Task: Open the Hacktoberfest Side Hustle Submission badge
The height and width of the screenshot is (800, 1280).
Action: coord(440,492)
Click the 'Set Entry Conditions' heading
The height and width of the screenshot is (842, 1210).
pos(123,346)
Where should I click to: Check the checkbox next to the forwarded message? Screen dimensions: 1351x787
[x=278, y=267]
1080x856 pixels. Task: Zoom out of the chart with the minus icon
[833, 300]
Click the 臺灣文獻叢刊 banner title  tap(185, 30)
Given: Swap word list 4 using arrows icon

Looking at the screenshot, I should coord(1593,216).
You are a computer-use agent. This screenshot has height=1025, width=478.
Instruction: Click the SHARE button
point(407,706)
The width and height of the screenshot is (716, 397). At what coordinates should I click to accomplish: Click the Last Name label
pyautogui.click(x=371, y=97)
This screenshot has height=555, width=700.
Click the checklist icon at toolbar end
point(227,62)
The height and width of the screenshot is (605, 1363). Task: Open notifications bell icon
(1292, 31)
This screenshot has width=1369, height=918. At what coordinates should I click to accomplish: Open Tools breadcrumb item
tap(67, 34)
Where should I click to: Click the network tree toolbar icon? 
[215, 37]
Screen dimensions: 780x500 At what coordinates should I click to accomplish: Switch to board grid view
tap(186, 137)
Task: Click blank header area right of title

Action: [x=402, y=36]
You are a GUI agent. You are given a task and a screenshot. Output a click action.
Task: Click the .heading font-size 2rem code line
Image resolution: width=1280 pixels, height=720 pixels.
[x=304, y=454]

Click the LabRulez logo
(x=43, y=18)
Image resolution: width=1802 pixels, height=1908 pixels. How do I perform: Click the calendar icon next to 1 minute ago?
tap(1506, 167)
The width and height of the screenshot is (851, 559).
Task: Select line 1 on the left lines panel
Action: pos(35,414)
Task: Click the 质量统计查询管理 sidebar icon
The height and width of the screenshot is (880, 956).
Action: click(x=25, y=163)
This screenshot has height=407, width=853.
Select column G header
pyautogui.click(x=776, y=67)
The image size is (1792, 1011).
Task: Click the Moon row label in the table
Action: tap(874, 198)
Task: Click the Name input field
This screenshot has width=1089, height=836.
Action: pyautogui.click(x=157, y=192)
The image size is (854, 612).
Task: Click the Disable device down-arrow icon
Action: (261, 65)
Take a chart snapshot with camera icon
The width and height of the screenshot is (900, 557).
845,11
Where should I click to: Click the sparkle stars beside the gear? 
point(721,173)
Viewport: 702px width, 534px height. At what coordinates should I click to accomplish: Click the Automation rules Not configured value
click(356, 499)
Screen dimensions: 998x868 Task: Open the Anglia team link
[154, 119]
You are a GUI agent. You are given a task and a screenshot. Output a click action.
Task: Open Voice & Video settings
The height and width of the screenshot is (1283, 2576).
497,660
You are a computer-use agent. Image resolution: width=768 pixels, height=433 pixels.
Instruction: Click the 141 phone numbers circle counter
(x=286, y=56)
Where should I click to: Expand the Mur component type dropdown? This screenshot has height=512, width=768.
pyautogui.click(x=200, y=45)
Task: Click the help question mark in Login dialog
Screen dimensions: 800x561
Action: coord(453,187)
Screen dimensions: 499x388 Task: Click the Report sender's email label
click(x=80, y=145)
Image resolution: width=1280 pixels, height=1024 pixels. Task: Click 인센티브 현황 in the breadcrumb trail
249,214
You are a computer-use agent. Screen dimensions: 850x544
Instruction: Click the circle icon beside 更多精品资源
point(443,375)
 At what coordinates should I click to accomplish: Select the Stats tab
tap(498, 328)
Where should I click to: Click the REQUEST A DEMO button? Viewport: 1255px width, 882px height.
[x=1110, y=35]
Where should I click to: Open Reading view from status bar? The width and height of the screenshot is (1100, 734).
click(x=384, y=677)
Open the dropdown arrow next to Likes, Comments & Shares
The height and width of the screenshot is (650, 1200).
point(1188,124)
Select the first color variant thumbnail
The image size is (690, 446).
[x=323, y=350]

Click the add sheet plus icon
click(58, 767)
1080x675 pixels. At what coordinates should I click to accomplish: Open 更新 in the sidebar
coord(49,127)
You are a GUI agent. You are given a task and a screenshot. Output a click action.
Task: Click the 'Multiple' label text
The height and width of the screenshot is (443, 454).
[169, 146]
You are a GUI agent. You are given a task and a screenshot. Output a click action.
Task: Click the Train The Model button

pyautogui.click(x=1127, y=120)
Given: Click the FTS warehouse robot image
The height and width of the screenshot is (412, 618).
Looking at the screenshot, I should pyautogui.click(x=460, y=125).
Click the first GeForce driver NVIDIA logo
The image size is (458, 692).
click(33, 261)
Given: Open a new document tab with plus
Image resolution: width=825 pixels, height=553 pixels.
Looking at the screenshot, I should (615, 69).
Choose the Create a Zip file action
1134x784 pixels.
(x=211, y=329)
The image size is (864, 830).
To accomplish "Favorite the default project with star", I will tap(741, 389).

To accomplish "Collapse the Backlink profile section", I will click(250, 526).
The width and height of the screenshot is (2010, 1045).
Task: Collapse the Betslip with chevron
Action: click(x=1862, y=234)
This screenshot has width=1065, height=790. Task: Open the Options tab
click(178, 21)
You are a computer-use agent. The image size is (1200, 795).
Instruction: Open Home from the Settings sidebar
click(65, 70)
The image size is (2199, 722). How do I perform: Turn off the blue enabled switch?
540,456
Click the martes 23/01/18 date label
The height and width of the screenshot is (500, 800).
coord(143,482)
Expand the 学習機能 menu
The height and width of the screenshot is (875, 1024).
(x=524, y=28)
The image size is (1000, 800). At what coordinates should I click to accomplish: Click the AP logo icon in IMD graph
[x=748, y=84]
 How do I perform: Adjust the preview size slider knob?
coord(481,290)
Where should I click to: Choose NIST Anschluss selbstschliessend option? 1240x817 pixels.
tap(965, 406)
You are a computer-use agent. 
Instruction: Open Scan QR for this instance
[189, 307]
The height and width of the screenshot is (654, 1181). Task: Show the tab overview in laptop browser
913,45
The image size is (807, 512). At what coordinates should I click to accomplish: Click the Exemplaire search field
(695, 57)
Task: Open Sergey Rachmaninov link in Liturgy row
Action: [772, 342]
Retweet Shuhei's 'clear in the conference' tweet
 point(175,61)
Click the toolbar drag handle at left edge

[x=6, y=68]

·····

-- Directions --
Please restate the whole listing word for word.

-- Result of the task --
Task: Open the Hacktoberfest Side Hustle Submission badge
The height and width of the screenshot is (800, 1280).
Action: coord(440,492)
Click the 'Set Entry Conditions' heading
The height and width of the screenshot is (842, 1210).
pos(123,346)
Where should I click to: Check the checkbox next to the forwarded message? Screen dimensions: 1351x787
[x=278, y=267]
1080x856 pixels. Task: Zoom out of the chart with the minus icon
[833, 300]
Click the 臺灣文獻叢刊 banner title  tap(185, 30)
Given: Swap word list 4 using arrows icon

Looking at the screenshot, I should coord(1593,216).
You are a computer-use agent. This screenshot has height=1025, width=478.
Instruction: Click the SHARE button
point(407,706)
The width and height of the screenshot is (716, 397). At what coordinates should I click to accomplish: Click the Last Name label
pyautogui.click(x=371, y=97)
This screenshot has height=555, width=700.
Click the checklist icon at toolbar end
point(227,62)
The height and width of the screenshot is (605, 1363). Task: Open notifications bell icon
(1292, 31)
This screenshot has width=1369, height=918. At what coordinates should I click to accomplish: Open Tools breadcrumb item
tap(67, 34)
Where should I click to: Click the network tree toolbar icon? 
[215, 37]
Screen dimensions: 780x500 At what coordinates should I click to accomplish: Switch to board grid view
tap(186, 137)
Task: Click blank header area right of title

Action: [x=402, y=36]
You are a GUI agent. You are given a task and a screenshot. Output a click action.
Task: Click the .heading font-size 2rem code line
Image resolution: width=1280 pixels, height=720 pixels.
[x=304, y=454]

Click the LabRulez logo
(x=43, y=18)
Image resolution: width=1802 pixels, height=1908 pixels. How do I perform: Click the calendar icon next to 1 minute ago?
tap(1506, 167)
The width and height of the screenshot is (851, 559).
Task: Select line 1 on the left lines panel
Action: pos(35,414)
Task: Click the 质量统计查询管理 sidebar icon
The height and width of the screenshot is (880, 956).
Action: click(x=25, y=163)
This screenshot has height=407, width=853.
Select column G header
pyautogui.click(x=776, y=67)
The image size is (1792, 1011).
Task: Click the Moon row label in the table
Action: tap(874, 198)
Task: Click the Name input field
This screenshot has width=1089, height=836.
Action: pyautogui.click(x=157, y=192)
The image size is (854, 612).
Task: Click the Disable device down-arrow icon
Action: (261, 65)
Take a chart snapshot with camera icon
The width and height of the screenshot is (900, 557).
845,11
Where should I click to: Click the sparkle stars beside the gear? 
point(721,173)
Viewport: 702px width, 534px height. At what coordinates should I click to accomplish: Click the Automation rules Not configured value
click(356, 499)
Screen dimensions: 998x868 Task: Open the Anglia team link
[154, 119]
You are a GUI agent. You are given a task and a screenshot. Output a click action.
Task: Open Voice & Video settings
The height and width of the screenshot is (1283, 2576).
497,660
You are a computer-use agent. Image resolution: width=768 pixels, height=433 pixels.
Instruction: Click the 141 phone numbers circle counter
(x=286, y=56)
Where should I click to: Expand the Mur component type dropdown? This screenshot has height=512, width=768.
pyautogui.click(x=200, y=45)
Task: Click the help question mark in Login dialog
Screen dimensions: 800x561
Action: coord(453,187)
Screen dimensions: 499x388 Task: Click the Report sender's email label
click(x=80, y=145)
Image resolution: width=1280 pixels, height=1024 pixels. Task: Click 인센티브 현황 in the breadcrumb trail
249,214
You are a computer-use agent. Screen dimensions: 850x544
Instruction: Click the circle icon beside 更多精品资源
point(443,375)
 At what coordinates should I click to accomplish: Select the Stats tab
tap(498, 328)
Where should I click to: Click the REQUEST A DEMO button? Viewport: 1255px width, 882px height.
[x=1110, y=35]
Where should I click to: Open Reading view from status bar? The width and height of the screenshot is (1100, 734).
click(x=384, y=677)
Open the dropdown arrow next to Likes, Comments & Shares
The height and width of the screenshot is (650, 1200).
point(1188,124)
Select the first color variant thumbnail
The image size is (690, 446).
[x=323, y=350]

Click the add sheet plus icon
click(58, 767)
1080x675 pixels. At what coordinates should I click to accomplish: Open 更新 in the sidebar
coord(49,127)
You are a GUI agent. You are given a task and a screenshot. Output a click action.
Task: Click the 'Multiple' label text
The height and width of the screenshot is (443, 454).
[169, 146]
You are a GUI agent. You are given a task and a screenshot. Output a click action.
Task: Click the Train The Model button

pyautogui.click(x=1127, y=120)
Given: Click the FTS warehouse robot image
The height and width of the screenshot is (412, 618).
Looking at the screenshot, I should pyautogui.click(x=460, y=125).
Click the first GeForce driver NVIDIA logo
The image size is (458, 692).
click(33, 261)
Given: Open a new document tab with plus
Image resolution: width=825 pixels, height=553 pixels.
Looking at the screenshot, I should (615, 69).
Choose the Create a Zip file action
1134x784 pixels.
(x=211, y=329)
The image size is (864, 830).
To accomplish "Favorite the default project with star", I will tap(741, 389).

To accomplish "Collapse the Backlink profile section", I will click(250, 526).
The width and height of the screenshot is (2010, 1045).
Task: Collapse the Betslip with chevron
Action: click(x=1862, y=234)
This screenshot has width=1065, height=790. Task: Open the Options tab
click(178, 21)
You are a computer-use agent. The image size is (1200, 795).
Instruction: Open Home from the Settings sidebar
click(65, 70)
The image size is (2199, 722). How do I perform: Turn off the blue enabled switch?
540,456
Click the martes 23/01/18 date label
The height and width of the screenshot is (500, 800).
coord(143,482)
Expand the 学習機能 menu
The height and width of the screenshot is (875, 1024).
(x=524, y=28)
The image size is (1000, 800). At what coordinates should I click to accomplish: Click the AP logo icon in IMD graph
[x=748, y=84]
 How do I perform: Adjust the preview size slider knob?
coord(481,290)
Where should I click to: Choose NIST Anschluss selbstschliessend option? 1240x817 pixels.
tap(965, 406)
You are a computer-use agent. 
Instruction: Open Scan QR for this instance
[189, 307]
The height and width of the screenshot is (654, 1181). Task: Show the tab overview in laptop browser
913,45
The image size is (807, 512). At what coordinates should I click to accomplish: Click the Exemplaire search field
(695, 57)
Task: Open Sergey Rachmaninov link in Liturgy row
Action: [772, 342]
Retweet Shuhei's 'clear in the conference' tweet
 point(175,61)
Click the toolbar drag handle at left edge

[x=6, y=68]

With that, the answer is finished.